À Tianyuan, une localité située à plusieurs dizaines de kilomètres de Beijing, les montagnes, comme des bras protecteurs, hébergent une ferme intégrée séduisante. Elle est la parfaite illustration que la nature, exploitée à bon escient, peut faire preuve de générosité sans être blessée.
Il y a de ces paysages au charme apaisant, faisant même oublier le temps mis pour un voyage de plusieurs heures. Sur le chemin de Tianyuan (district Huai Rou, au nord-est de la province de Beijing (Pékin), le relief accidenté impose les lois de la hauteur à notre bus qui arpente prudemment, pendant deux heures, une route sinueuse. Partout, des arbustes vêtissent de leur verdure les montagnes, réussissant à négocier avec les rochers pour s’agripper aux flancs. Une harmonie de la nature couronnée par un ciel orné de quelques nuages. Comme si elle ne voulait pas décevoir, la météo se fait inviter dans ce calme par un temps doux, de loin plus clément que l’étuve de Pékin qui peut dépasser les 40 degrés.
Loin de l’agitation de la grande capitale, avec plus de 21 millions d’habitants, une partie de la Grande muraille de Chine serpente le paysage avec ses miradors. Non loin de ce rempart médiéval contre les envahisseurs de Chine, dans une vallée arrosée par la rivière Huai Jin, niche discrètement la ferme piscicole de Tianyuan. Dans ses nombreux étangs et au milieu d’un concert strident de grillons qui rivalisent avec le bruit des pompes, nage un trésor : des truites dorées et noires très prisées. Elles viennent principalement des États-Unis ou de la Corée du Nord. Les rayons de soleil font scintiller leurs couleurs dans l’eau. Plus on avance, plus les poissons sont gros.
+--
▸ CONSIGNE A:
Reproduisez fidèlement le passage de l'extrait qui va de "Loin de l’agitation" jusqu'à "poissons sont gros.".
▸ CONSIGNE B:
Dans les enregistrements, de leur début jusqu'à la ligne contenant "The width and height of the screenshot is (1019, 616)." incluse, remplacez "Wolves" par "Eagles" et redonnez uniquement ces lignes, sans aucune autre modification.
L'extrait et les enregistrements n'ont aucun lien entre eux.

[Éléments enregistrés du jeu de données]
+--
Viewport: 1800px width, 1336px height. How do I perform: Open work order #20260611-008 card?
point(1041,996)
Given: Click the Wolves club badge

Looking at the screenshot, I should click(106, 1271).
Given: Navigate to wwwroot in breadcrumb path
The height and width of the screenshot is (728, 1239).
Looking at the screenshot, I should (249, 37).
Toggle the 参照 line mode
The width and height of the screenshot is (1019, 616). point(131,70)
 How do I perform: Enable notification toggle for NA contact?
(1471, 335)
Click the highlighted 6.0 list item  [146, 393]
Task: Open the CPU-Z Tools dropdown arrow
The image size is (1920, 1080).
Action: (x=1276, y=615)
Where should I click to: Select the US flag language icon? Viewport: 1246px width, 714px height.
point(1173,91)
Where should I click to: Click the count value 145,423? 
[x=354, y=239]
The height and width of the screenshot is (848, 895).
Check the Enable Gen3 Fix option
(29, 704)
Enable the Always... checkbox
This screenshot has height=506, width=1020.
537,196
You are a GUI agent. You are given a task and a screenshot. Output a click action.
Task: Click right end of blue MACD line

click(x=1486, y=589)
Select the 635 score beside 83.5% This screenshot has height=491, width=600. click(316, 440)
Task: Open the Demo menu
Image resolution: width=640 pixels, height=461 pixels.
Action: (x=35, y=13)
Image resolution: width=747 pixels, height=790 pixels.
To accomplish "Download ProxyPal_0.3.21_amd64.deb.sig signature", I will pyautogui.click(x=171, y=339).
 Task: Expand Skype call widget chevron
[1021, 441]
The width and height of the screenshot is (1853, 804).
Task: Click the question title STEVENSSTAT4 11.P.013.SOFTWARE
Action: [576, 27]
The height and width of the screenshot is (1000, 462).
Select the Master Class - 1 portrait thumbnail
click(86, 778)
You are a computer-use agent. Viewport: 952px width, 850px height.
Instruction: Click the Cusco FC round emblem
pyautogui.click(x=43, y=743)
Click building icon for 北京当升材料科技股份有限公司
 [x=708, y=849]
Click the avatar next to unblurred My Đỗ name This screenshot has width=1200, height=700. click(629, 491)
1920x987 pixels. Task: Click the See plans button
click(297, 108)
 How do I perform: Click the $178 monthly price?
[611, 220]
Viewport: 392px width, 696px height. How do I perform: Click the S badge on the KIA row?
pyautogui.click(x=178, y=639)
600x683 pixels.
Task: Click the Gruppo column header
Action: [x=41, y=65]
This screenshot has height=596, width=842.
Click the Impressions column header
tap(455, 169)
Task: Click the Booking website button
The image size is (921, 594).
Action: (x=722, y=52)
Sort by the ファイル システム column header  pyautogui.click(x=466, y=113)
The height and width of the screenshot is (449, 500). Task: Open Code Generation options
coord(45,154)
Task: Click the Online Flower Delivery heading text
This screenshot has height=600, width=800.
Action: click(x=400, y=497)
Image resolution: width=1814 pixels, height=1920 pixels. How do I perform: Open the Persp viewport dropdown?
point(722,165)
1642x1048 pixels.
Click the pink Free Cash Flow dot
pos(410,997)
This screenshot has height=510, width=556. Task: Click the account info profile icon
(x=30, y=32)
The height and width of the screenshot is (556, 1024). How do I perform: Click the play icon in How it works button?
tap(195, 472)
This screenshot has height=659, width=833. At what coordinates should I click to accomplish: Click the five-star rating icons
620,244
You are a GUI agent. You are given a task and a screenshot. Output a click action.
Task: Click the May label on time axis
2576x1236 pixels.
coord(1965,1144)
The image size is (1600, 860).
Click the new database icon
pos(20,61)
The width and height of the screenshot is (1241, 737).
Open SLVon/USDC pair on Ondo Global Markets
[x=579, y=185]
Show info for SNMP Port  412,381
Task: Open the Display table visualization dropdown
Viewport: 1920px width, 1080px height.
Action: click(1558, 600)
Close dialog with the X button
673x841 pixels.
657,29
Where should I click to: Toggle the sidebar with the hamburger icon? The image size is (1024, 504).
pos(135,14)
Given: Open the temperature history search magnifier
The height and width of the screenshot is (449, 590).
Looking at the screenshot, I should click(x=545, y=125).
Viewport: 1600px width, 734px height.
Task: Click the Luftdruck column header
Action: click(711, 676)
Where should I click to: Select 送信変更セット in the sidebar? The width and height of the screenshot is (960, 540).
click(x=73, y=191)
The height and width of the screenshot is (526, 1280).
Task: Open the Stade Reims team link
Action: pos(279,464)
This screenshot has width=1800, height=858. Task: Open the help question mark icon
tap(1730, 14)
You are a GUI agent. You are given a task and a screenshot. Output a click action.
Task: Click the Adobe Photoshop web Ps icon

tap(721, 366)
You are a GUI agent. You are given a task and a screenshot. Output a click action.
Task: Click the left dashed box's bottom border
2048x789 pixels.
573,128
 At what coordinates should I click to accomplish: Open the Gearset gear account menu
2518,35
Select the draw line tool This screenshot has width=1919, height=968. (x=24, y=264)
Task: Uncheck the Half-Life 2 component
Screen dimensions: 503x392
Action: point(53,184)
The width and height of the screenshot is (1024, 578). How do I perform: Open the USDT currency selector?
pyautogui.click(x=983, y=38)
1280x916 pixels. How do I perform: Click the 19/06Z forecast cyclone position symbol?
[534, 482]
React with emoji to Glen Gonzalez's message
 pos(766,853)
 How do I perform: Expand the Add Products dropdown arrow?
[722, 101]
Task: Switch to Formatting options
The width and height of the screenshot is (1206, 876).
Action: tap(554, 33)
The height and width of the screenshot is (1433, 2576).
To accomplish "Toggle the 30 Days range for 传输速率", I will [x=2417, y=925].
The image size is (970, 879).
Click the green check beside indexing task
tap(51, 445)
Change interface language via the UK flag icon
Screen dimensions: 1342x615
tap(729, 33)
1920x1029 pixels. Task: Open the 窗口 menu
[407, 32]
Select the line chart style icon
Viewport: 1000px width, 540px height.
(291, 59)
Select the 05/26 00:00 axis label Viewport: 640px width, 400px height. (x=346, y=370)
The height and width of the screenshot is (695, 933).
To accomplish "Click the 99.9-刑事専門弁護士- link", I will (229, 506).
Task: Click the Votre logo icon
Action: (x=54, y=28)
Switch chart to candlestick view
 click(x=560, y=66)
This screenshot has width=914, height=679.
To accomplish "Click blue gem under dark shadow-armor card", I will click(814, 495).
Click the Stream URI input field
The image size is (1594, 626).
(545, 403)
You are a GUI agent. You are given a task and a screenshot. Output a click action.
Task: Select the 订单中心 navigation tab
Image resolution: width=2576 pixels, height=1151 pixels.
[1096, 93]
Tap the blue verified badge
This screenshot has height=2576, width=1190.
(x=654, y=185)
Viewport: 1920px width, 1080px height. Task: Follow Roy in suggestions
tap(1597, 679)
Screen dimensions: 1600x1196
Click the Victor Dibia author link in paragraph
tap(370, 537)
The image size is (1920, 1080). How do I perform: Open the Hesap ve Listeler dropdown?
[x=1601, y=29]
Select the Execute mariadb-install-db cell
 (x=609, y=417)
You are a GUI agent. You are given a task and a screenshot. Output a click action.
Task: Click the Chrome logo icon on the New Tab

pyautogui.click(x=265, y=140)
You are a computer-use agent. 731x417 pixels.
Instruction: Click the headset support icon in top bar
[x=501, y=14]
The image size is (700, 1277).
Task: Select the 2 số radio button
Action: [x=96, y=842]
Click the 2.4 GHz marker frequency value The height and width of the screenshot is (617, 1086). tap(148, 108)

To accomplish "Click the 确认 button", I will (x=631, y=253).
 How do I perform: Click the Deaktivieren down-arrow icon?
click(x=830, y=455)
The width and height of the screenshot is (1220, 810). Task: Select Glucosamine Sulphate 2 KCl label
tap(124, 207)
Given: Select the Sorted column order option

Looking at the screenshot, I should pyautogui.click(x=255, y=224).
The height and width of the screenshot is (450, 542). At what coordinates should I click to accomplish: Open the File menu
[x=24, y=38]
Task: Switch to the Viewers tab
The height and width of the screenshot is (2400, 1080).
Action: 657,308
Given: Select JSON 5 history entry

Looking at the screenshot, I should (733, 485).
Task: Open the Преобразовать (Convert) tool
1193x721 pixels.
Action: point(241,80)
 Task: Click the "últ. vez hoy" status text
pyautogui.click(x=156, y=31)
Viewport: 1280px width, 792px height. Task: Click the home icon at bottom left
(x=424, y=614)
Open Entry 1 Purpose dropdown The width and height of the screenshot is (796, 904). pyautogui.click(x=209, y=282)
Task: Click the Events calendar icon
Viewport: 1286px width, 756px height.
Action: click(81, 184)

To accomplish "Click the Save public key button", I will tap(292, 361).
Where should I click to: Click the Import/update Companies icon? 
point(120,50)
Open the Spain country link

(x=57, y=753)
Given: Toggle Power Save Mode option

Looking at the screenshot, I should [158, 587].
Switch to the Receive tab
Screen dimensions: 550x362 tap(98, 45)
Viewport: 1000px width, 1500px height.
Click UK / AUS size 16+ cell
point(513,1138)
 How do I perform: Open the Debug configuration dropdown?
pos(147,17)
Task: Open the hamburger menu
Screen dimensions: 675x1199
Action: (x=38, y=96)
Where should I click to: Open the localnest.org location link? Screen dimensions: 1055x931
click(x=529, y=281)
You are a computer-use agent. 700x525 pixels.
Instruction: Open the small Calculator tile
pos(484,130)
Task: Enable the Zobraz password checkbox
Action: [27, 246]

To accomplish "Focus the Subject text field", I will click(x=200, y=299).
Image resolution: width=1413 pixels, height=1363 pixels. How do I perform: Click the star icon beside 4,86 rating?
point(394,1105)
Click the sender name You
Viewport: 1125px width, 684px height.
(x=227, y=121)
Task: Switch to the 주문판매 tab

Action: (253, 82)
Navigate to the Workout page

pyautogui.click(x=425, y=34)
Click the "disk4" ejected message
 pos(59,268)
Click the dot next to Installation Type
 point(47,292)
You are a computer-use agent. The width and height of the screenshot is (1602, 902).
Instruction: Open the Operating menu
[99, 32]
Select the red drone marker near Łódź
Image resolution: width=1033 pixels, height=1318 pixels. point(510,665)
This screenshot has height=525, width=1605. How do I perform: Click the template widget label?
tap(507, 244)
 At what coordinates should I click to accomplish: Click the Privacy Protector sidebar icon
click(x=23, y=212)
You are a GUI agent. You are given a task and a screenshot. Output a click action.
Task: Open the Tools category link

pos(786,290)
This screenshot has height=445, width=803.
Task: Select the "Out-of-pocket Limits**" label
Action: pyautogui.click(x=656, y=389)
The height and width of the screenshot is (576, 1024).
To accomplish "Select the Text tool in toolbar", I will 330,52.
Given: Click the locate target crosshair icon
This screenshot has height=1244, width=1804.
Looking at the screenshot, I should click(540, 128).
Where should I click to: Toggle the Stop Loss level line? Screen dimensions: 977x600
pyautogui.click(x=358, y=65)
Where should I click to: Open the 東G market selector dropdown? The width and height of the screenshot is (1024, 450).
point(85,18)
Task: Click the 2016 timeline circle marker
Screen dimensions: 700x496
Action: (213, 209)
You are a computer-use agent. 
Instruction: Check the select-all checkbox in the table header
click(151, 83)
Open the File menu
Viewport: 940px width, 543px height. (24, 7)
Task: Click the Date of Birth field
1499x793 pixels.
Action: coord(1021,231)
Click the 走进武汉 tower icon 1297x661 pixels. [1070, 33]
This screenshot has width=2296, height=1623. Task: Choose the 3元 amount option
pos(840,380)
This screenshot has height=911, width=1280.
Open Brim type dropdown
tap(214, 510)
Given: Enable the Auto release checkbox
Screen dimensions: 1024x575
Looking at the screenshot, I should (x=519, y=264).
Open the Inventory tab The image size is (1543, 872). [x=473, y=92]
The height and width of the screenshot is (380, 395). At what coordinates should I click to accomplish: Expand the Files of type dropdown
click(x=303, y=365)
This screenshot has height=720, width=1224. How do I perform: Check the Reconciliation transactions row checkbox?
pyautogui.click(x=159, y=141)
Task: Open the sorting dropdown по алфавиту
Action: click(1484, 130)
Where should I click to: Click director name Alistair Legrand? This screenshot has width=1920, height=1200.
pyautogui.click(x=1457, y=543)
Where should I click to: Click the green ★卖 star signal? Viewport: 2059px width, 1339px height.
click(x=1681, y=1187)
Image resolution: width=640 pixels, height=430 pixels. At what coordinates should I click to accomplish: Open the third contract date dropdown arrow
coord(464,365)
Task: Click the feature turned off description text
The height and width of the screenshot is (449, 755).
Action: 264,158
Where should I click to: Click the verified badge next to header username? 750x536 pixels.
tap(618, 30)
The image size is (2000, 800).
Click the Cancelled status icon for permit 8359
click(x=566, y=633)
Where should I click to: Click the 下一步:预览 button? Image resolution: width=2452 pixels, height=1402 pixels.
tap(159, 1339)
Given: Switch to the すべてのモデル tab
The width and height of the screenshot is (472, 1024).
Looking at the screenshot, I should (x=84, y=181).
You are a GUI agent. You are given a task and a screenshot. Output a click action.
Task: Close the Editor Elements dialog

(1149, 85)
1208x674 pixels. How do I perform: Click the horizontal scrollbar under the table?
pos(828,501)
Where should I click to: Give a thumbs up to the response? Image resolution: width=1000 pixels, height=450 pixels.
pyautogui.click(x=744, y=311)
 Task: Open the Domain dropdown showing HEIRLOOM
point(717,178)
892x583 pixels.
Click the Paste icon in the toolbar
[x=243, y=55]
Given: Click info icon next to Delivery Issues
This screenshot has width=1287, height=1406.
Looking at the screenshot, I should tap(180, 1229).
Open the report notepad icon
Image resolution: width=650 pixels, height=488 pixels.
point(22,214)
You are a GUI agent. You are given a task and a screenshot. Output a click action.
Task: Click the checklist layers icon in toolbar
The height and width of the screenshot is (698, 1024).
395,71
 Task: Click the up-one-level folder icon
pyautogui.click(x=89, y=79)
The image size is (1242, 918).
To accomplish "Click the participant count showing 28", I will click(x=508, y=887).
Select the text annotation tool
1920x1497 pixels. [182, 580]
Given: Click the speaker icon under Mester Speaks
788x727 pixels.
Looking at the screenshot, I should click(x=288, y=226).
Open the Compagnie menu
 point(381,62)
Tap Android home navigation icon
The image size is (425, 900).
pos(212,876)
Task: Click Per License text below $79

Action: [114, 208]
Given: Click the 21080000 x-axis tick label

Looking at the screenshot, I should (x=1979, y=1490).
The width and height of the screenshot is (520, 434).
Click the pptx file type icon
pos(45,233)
+--
▸ RÉPONSE A:
Loin de l’agitation de la grande capitale, avec plus de 21 millions d’habitants, une partie de la Grande muraille de Chine serpente le paysage avec ses miradors. Non loin de ce rempart médiéval contre les envahisseurs de Chine, dans une vallée arrosée par la rivière Huai Jin, niche discrètement la ferme piscicole de Tianyuan. Dans ses nombreux étangs et au milieu d’un concert strident de grillons qui rivalisent avec le bruit des pompes, nage un trésor : des truites dorées et noires très prisées. Elles viennent principalement des États-Unis ou de la Corée du Nord. Les rayons de soleil font scintiller leurs couleurs dans l’eau. Plus on avance, plus les poissons sont gros.

▸ RÉPONSE B:
Viewport: 1800px width, 1336px height. How do I perform: Open work order #20260611-008 card?
point(1041,996)
Given: Click the Eagles club badge

Looking at the screenshot, I should click(106, 1271).
Given: Navigate to wwwroot in breadcrumb path
The height and width of the screenshot is (728, 1239).
Looking at the screenshot, I should (249, 37).
Toggle the 参照 line mode
The width and height of the screenshot is (1019, 616). point(131,70)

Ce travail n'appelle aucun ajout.